- **INSTRUCTIONS TO FOLLOW**: Copy each record exactly as it reads, leaving out any pictures it holds.

- **THE DATA**:
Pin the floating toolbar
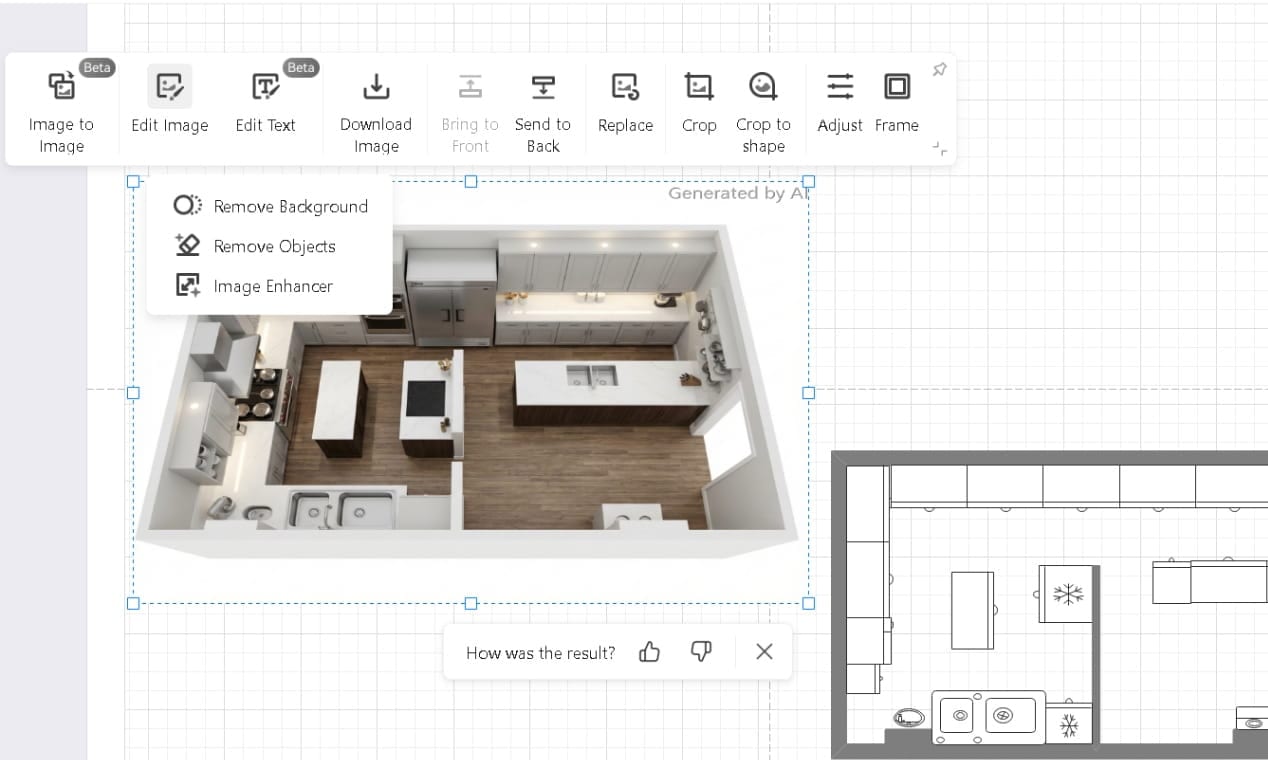 (939, 69)
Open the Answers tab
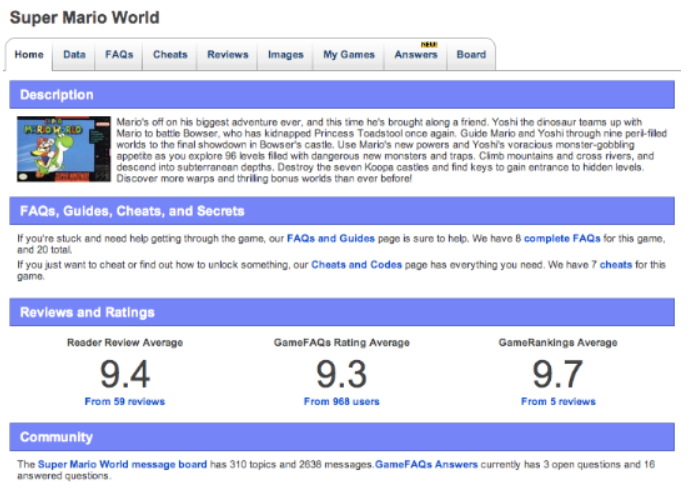 [416, 55]
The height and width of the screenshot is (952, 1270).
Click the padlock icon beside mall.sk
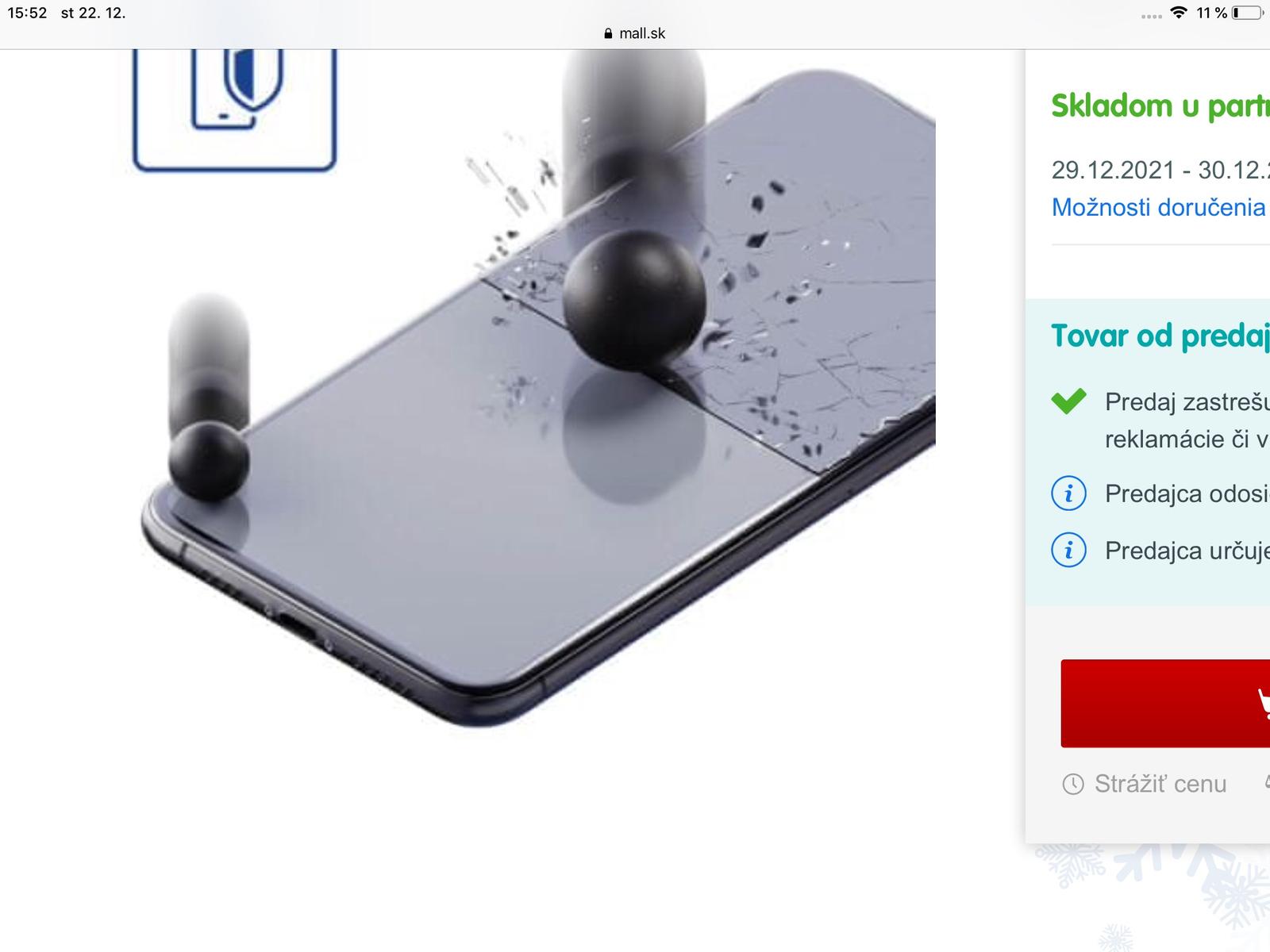click(609, 33)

- **TASK ANSWER**:
Pin the floating toolbar
 (939, 69)
Open the Answers tab
 [416, 55]
The height and width of the screenshot is (952, 1270).
Click the padlock icon beside mall.sk
click(609, 33)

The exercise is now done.